Nuclear envelope functions
The nuclear envelope (NE) and its associated structures play critical mechanical and
regulatory roles during meiosis. Rapid chromosome movements during meiotic prophase
I are promoted by the evolutionarily conserved LINC complex composed by SUN and KASH
proteins. The LINC traverses the NE connecting the telomeres (inside the nucleus)
with the cytoskeleton (outside the nucleus) providing the physical forces for telomere-driven
chromosome motion. These movements are critical for proper interhomologous interactions
(Burke, 2018; da Cruz et al., 2020; Zetka et al., 2020). Another type of highly organized
assemblies embedded in the NE are the nuclear pore complexes (NPCs). Various meiotic
functions for the NPCs are beginning to emerge. In yeast, basket nucleoporins appear
to mediate interactions of meiotic chromosomes with the NE (Komachi and Burgess, 2022),
and these nucleoporins undergo a dynamic reorganization during meiotic divisions (King
et al., 2023). NPCs also contribute to control of meiotic progression by regulation
of SUMOylation (Yang et al., 2023). In addition, exportin-dependent nucleocytoplasmic
trafficking via NPCs also plays important meiotic roles in yeast and mammals (Onuma
et al., 2018; Herruzo et al., 2023). Three articles in this Research Topic address
NE-related subjects.
A research article by Gurusaran et al. reports the crystal structure of the luminal
coiled-coil domain (α1) of SUN1, which forms a parallel trimeric structure. The trimer
is stabilized by zinc coordination via a central cysteine motif. The α1 domain combines
with another coiled-coil domain (α2) to mutually reinforce SUN1 trimerization and
sustain the interaction with KASH5. This study expands our knowledge about LINC organization
and how forces are transduced across the NE to move chromosomes.
In a perspective article, Fernández-Álvarez discusses recent progress in understanding
the non-canonical functions of the telomere bouquet during meiosis.

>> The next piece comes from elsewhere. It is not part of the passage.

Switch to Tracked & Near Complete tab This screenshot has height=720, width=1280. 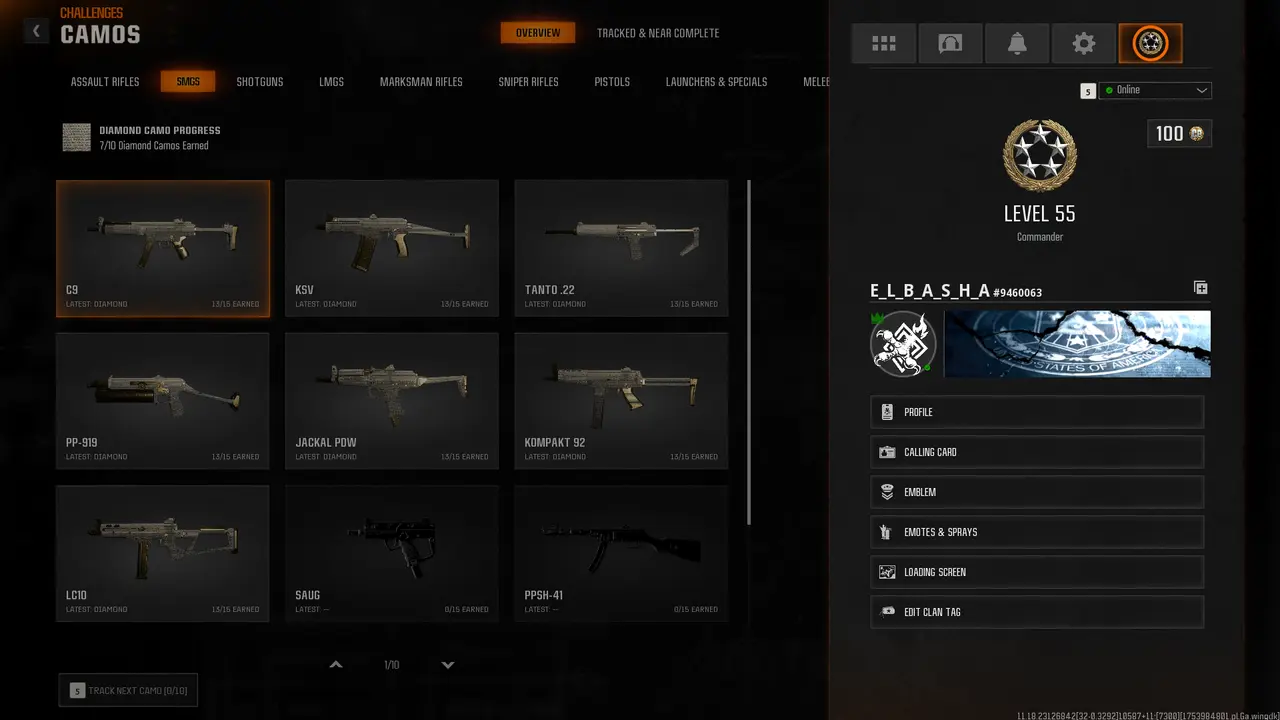pos(658,33)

High-resolution
live-cell imaging techniques combined with data-mining algorithms tracking telomeres,
together with advanced quantitative biology, are revealing novel complex chromosome
movement patterns and structural features of chromatin. These approaches unveil the
plasticity of the telomeric bouquet with higher spatial and temporal resolution.
A research article by Fernández-Jiménez et al. examined the meiotic role of nucleoporins
SAR1 and SAR3, which are components of the NPC outer ring in Arabidopsis thaliana.
Mutation of SAR1 or SAR3 results in abnormal chromatin condensation and chromosomal
fragmentation in a subset of meiocytes. These defects are dependent on the formation
of SPO11-induced DSBs, and they are also observed in other mutants deficient in the
outer ring complex, like hos1. Distribution of NPCs is altered in sar1 mutants. This
research provides new insights into how NPCs contribute to meiotic chromosome behavior
in plants.
Concluding remarks
Although our knowledge of meiosis and its biological functions has expanded in recent
years, many facets still remain opaque. Comprehensive study of meiosis using innovative
techniques will help to elucidate aspects that remain unclear in key meiotic events;
namely, pairing, synapsis, and recombination. A deeper understanding of chromosome
behavior, including dynamics, movement, and segregation, could also benefit from continued
methodological advances. Future studies will allow not just to expand our fundamental
scientific understanding, but also to provide valuable practical contributions to
several areas including agriculture and healthcare.